*Task prompt*: A word-for-word copy is required of the line containing "The image size is (586, 279)." and of each line after it in the material below, through the last one.

============================================================

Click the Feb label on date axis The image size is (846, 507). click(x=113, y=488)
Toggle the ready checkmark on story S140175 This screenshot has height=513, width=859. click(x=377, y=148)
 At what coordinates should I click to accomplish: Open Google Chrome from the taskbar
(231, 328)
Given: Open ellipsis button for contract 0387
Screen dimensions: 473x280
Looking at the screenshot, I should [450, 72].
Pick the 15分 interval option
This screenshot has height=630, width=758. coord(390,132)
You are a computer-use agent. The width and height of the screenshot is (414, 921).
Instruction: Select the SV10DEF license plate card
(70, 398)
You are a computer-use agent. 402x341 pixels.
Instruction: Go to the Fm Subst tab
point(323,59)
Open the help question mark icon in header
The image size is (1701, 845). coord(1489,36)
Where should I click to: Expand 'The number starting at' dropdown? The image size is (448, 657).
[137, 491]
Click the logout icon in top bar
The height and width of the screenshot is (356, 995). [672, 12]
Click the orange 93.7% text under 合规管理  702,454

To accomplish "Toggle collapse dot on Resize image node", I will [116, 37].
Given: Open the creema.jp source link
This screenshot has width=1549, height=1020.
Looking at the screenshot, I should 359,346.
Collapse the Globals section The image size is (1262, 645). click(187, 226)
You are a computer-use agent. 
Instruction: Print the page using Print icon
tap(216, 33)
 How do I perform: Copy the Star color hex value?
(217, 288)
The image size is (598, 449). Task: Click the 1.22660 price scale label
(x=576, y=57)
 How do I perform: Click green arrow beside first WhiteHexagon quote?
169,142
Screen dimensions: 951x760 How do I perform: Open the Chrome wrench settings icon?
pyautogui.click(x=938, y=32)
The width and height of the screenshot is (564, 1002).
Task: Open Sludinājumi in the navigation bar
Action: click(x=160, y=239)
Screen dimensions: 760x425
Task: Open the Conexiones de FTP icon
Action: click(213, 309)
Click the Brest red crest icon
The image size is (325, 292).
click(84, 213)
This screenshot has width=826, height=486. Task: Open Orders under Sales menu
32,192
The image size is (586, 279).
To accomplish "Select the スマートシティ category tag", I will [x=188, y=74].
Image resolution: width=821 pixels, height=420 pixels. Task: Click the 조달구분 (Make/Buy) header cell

============================================================

*Exercise response*:
The image size is (586, 279).
To accomplish "Select the スマートシティ category tag", I will [x=188, y=74].
Image resolution: width=821 pixels, height=420 pixels. Task: Click the 조달구분 (Make/Buy) header cell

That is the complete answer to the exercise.